(Entries on finding words and elements)
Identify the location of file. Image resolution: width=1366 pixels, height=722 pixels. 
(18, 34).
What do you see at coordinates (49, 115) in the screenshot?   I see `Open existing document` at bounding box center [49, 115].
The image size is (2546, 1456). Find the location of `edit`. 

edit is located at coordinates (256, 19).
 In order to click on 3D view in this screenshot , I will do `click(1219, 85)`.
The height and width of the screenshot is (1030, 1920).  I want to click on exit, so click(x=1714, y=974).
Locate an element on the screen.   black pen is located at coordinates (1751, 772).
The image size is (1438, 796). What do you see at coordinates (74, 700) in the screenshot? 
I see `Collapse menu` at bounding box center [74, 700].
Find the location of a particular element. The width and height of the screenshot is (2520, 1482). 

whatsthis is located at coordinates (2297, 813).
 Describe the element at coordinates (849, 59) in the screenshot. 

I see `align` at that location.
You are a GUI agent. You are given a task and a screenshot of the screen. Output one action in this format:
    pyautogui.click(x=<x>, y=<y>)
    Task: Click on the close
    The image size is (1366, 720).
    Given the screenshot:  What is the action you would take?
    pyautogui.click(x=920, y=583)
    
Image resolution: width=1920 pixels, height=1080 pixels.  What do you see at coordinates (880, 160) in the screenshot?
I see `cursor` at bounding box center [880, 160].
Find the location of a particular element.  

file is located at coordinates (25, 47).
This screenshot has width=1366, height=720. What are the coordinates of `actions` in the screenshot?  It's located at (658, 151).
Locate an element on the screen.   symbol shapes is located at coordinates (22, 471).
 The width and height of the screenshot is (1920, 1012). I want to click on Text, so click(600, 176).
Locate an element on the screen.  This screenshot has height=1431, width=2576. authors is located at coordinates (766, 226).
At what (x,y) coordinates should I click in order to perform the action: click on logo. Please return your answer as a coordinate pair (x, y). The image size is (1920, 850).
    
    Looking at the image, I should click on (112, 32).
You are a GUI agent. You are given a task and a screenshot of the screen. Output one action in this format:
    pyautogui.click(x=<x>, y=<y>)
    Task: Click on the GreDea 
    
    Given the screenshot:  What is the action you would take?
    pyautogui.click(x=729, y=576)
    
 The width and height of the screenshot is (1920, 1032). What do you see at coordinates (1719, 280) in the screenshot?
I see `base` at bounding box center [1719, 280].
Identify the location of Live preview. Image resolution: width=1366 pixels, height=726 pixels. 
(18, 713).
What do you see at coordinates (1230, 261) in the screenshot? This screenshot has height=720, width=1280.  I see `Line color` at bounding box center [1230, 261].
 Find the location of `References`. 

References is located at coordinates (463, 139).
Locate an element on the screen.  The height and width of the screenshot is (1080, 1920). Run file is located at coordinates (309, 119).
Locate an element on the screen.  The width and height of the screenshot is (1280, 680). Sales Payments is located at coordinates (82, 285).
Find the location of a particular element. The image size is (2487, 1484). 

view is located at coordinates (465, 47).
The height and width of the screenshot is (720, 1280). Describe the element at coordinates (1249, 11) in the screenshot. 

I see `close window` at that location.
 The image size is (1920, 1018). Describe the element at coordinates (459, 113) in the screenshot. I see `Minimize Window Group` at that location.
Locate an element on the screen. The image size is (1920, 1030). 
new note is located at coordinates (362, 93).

> _WHAT YOU ARE ASKED TO DO_
Pick out each line in the rows above that contains the word "Identify", and copy every such line in full.

> _ANSWER FOR THE TASK_
Identify the location of file. Image resolution: width=1366 pixels, height=722 pixels. 
Identify the location of Live preview. Image resolution: width=1366 pixels, height=726 pixels. 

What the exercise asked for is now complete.